Contract signings rose at strongest pace in Midwest and South regions

Pending home sales rebounded in October, motivated by fast-rising rents and an anticipated increase in mortgage rates.  


According to the National Association of Realtors' pending home sales index, which tracks the number of homes that are under contract to be sold, rose 7.5% to a reading of 125.2, but are down 1.4% year-over-year. An index of 100 is equal to the level of contract activity in 2001. 

In this Sept. 29, 2020, file photo, a sale pending sign is displayed outside a residential home for sale in East Derry, New Hampshire. Sales of previously occupied U.S. homes slowed last month as rising prices and a dearth of homes for sale kept some (AP Newsroom)

Contract signings rose at the strongest pace in the Midwest and South regions, climbing 11.8% to 124.6 and 8% to 149.7, respectively. Meanwhile, pending home sales in the Northeast increased 6.9% to 99.5, a 10% drop compared to a year ago, and grew 2.1% in the West to 107.5, down 6.2% year-over-year. 

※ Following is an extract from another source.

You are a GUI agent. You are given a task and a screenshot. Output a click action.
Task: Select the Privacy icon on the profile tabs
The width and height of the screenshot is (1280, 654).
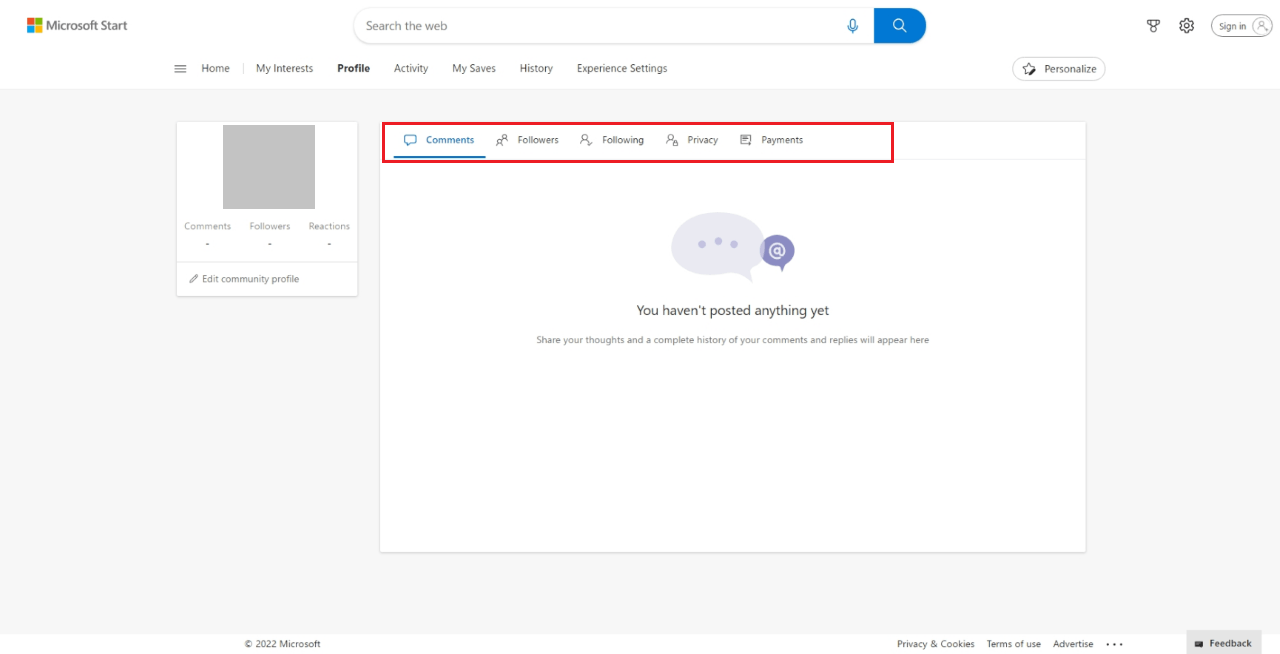pos(670,140)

The latest real estate data comes after existing home sales rose 0.8% in October to a seasonally adjusted rate of 6.34 million units, the fastest pace since January.

Total housing inventory in October fell 0.8% month-over-month and 12% year-over-year to 1.25 million units. Unsold inventory, which is at a 2.4-month supply at the current sales pace, remains unchanged from the previous month and is down from 2.5 months a year ago. 

"This solid buying is a testament to demand still being relatively high, as it is occurring during a time when inventory is still markedly low," NAR chief economist Lawrence Yun said in a statement. "The notable gain in October assures that total existing-home sales in 2021 will exceed 6 million, which will shape up to be the best performance in 15 years."

Though the market is expected to remain robust, Yun forecasts home prices will rise at a gentler pace over the course of the next several months and expects milder demand as mortgage rates increase. The average commitment rate for a 30-year, conventional, fixed-rate mortgage was 3.07% in October, up from 2.90% in September, according to Freddie Mac.